At this point, each `document` is represented by a list of separate token strings. As above, have a look at the first document (which has the index `0` as Python starts counting at 0) and show its first 14 words/tokens (that have the indices `0:13` accordingly).

In [9]:
tokenized_corpus[0][0:13]

['tagebuch',
 'von',
 'karl',
 'beck',
 'man',
 'spricht',
 'seit',
 'vierzehn',
 'tagen',
 'von',
 'einem',
 'vollständigen',
 'ministerwechsel']

### 1.4. Create a document-term matrix

The LDA topic model is based on a bag-of-words model of the corpus. To improve performance in large corpora, actual words and document titels are replaced by indices in the actual bag-of-words model.

**Because of Gensim's API, you will have to choose the large corpus model.**

In [10]:
document_term_matrix, document_ids, type_ids = preprocessing.create_document_term_matrix(tokenized_corpus,
                                                                                         meta['title'],
                                                                                         large_corpus=True)

### 1.5. Feature removal

*Stopwords* (also known as *most frequent tokens*) and *hapax legomena* are harmful for LDA and have to be removed from the corpus or the document-term matrix respectively.
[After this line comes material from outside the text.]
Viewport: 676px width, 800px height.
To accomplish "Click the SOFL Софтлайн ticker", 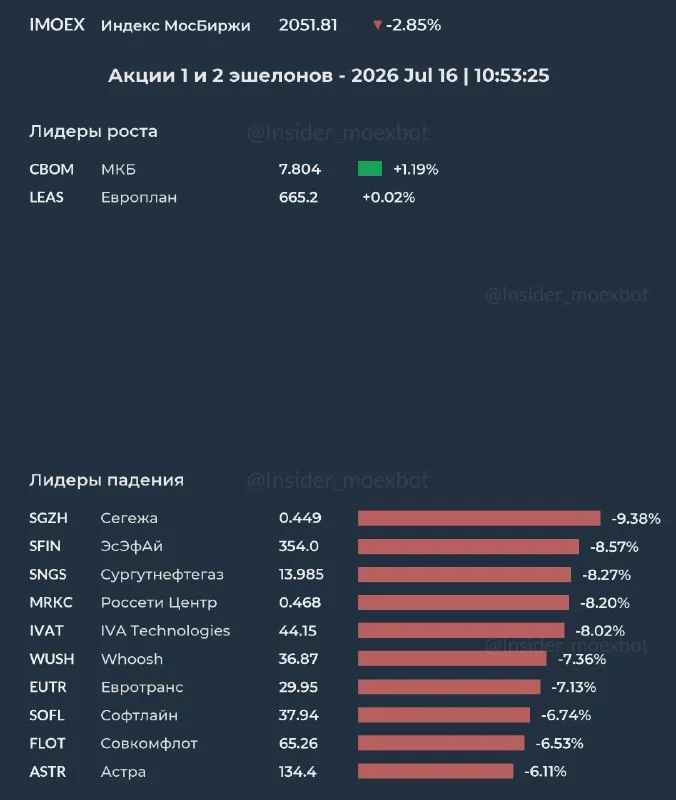I will tap(47, 715).
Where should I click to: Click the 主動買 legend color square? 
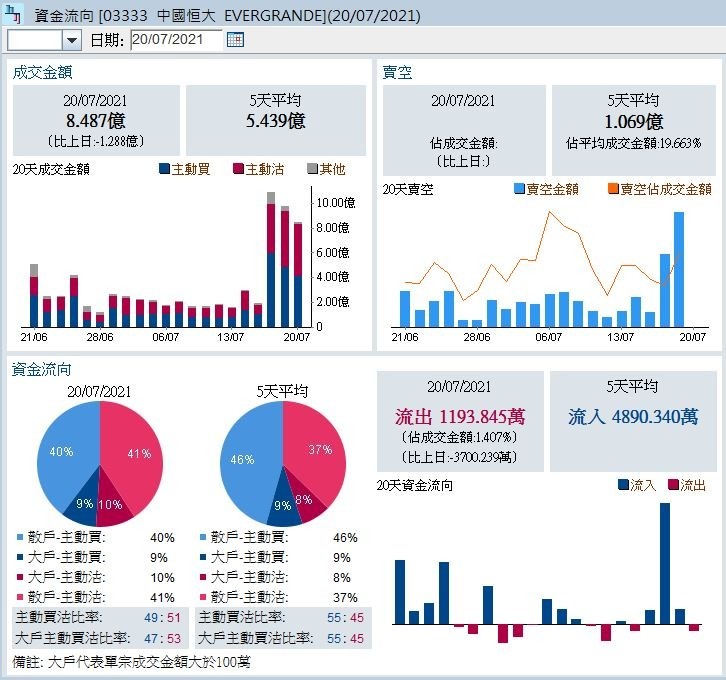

In this example, the 50 most frequent tokens will be categorized as stopwords.

**Hint**: Be careful with removing most frequent tokens, you might remove tokens quite important for LDA. Anyway, to gain better results, it is highly recommended to use an external stopwords list.

In this notebook, we combine the 50 most frequent tokens, hapax legomena and an external stopwordslist.

#### List the 100 most frequent words

In [11]:
stopwords = preprocessing.list_mfw(document_term_matrix, most_frequent_tokens=100, type_ids=type_ids)

These are the five most frequent words:

In [12]:
stopwords[:5]

['die', 'der', 'und', 'in', 'von']

#### List hapax legomena

In [13]:
hapax_legomena = preprocessing.find_hapax_legomena(document_term_matrix, type_ids)
print("Total number of types in corpus:", len(type_ids))
print("Total number of hapax legomena:", len(hapax_legomena))

Total number of types in corpus: 24451
Total number of hapax legomena: 14833


#### Optional: Use external stopwordlist

In [14]:
path_to_stopwordlist = Path('data', 'stopwords', 'de.txt')
external_stopwords = [line.strip() for line in path_to_stopwordlist.open('r', encoding='utf-8')]

#### Combine lists and remove content from `document_term_matrix`

In [15]:
features = stopwords + hapax_legomena + external_stopwords
document_term_matrix = preprocessing.remove_features(features, document_term_matrix=document_term_matrix, type_ids=type_ids)

### 1.6. Creating specific Gensim corpus format

With the function below, you can create the specific Gensim corpus format.

In [16]:
gensim_corpus = postprocessing.doc2bow(document_term_matrix)

## 2. Model creation

The actual topic modeling is done with external state-of-the-art LDA implementations. In this example, we are relying on the open-source toolkit **Gensim** which was used and cited in over 400 commercial and academic applications since 2008.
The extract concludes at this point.